Clarifying Semantics of In-Context Examples for Unit Test Generation
Chen Yang, Lin Yang, Ziqi Wang, Dong Wang, Jianyi Zhou, Junjie Chen
TL;DR
CLAST addresses the problem of semantic clarity in in-context unit test examples used for LLM-based test generation. It introduces a two-stage refinement: test purification to isolate single-scenario tests and textual clarity enhancement via prompting and program analysis to generate clearer comments and identifiers while preserving original test effectiveness. Across seven Java projects, CLAST outperformed UTgen in preserving test effectiveness and significantly improved semantic clarity; when used to refine in-context examples, CLAST boosted CSR/PR/Cov for RAGGen and TELPA. The work demonstrates practical impact for improving LLM-based software testing and suggests avenues for future integration with larger models and runtime information.
Abstract
Recent advances in large language models (LLMs) have enabled promising performance in unit test generation through in-context learning (ICL). However, the quality of in-context examples significantly influences the effectiveness of generated tests-poorly structured or semantically unclear test examples often lead to suboptimal outputs.

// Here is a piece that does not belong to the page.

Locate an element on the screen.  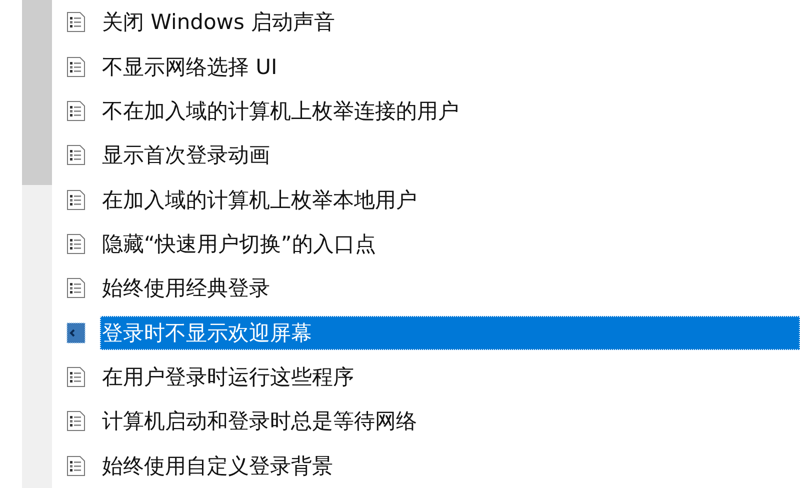
policy-item: 显示首次登录动画 is located at coordinates (186, 155). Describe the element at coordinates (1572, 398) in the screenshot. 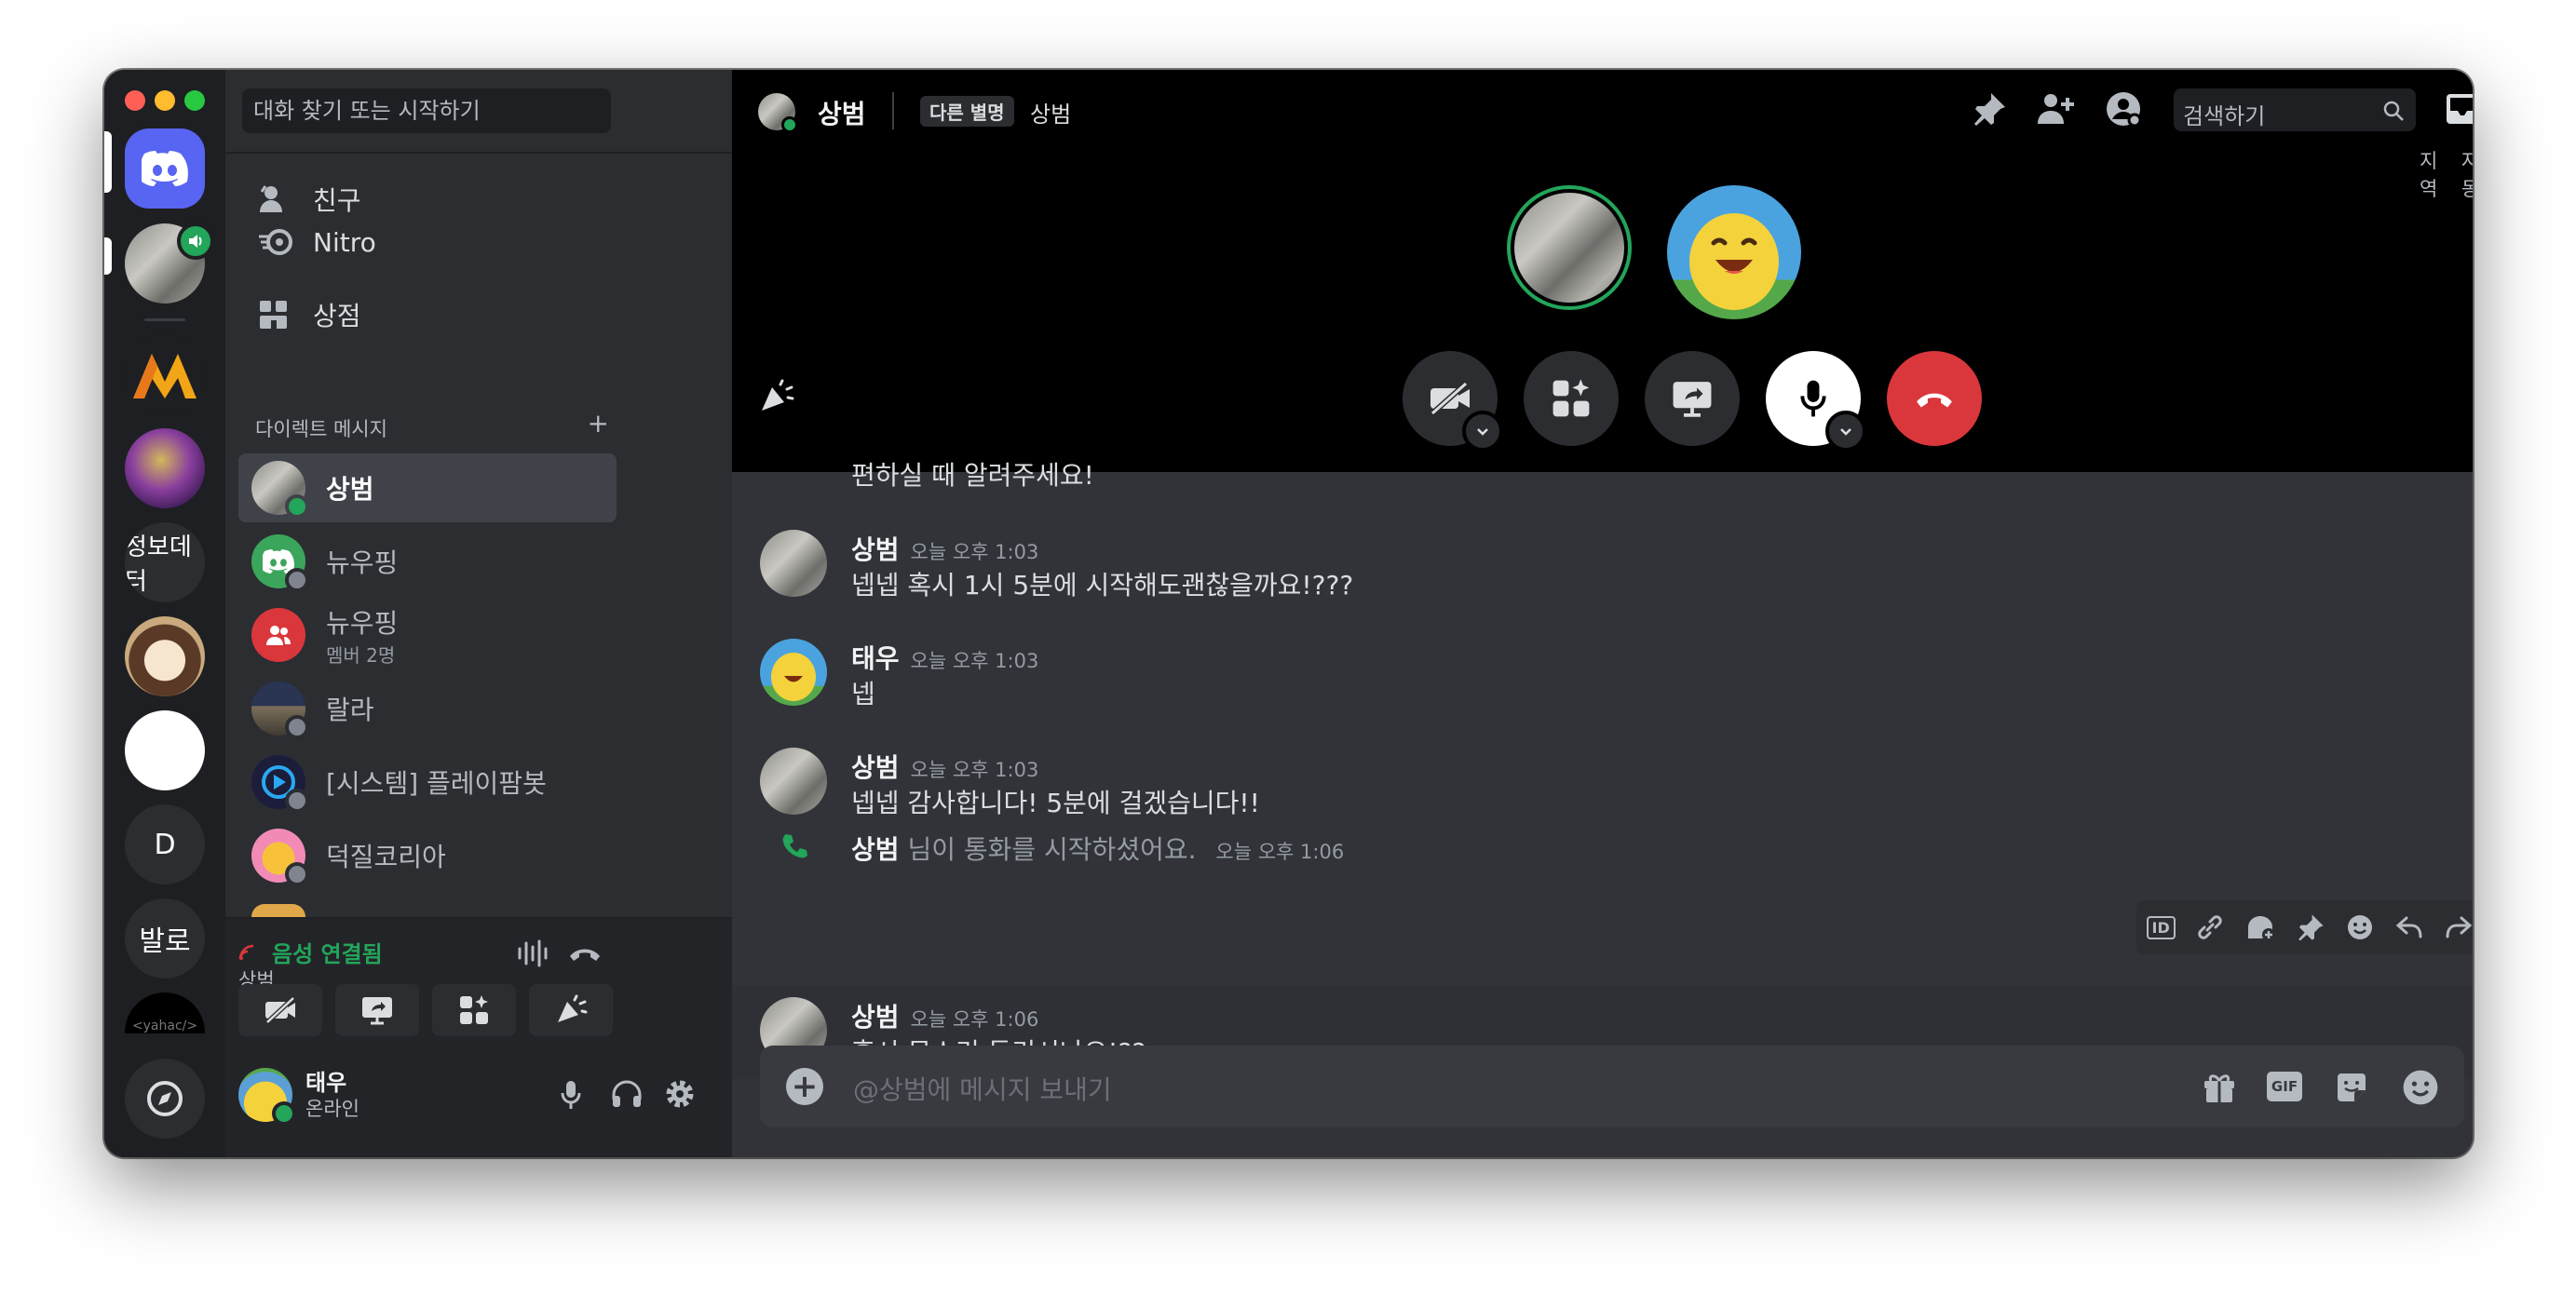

In this paper, we propose CLAST, a novel technique that systematically refines unit tests to improve their semantic clarity, thereby enhancing their utility as in-context examples. The approach decomposes complex tests into logically clearer ones and improves semantic clarity through a combination of program analysis and LLM-based rewriting. We evaluated CLAST on four open-source and three industrial projects. The results demonstrate that CLAST largely outperforms UTgen, the state-of-the-art refinement technique, in both preserving test effectiveness and enhancing semantic clarity. Specifically, CLAST fully retains the original effectiveness of unit tests, while UTgen reduces compilation success rate (CSR), pass rate (PR), test coverage (Cov), and mutation score (MS) by an average of 12.90%, 35.82%, 4.65%, and 5.07%, respectively. Over 85.33% of participants in our user study preferred the semantic clarity of CLAST-refined tests. Notably, incorporating CLAST-refined tests as examples effectively improves ICL-based unit test generation approaches such as RAGGen and TELPA, resulting in an average increase of 25.97% in CSR, 28.22% in PR, and 45.99% in Cov for generated tests, compared to incorporating UTgen-refined tests. The insights from the follow-up user study not only reinforce CLAST's potential impact in software testing practice but also illuminate avenues for future research.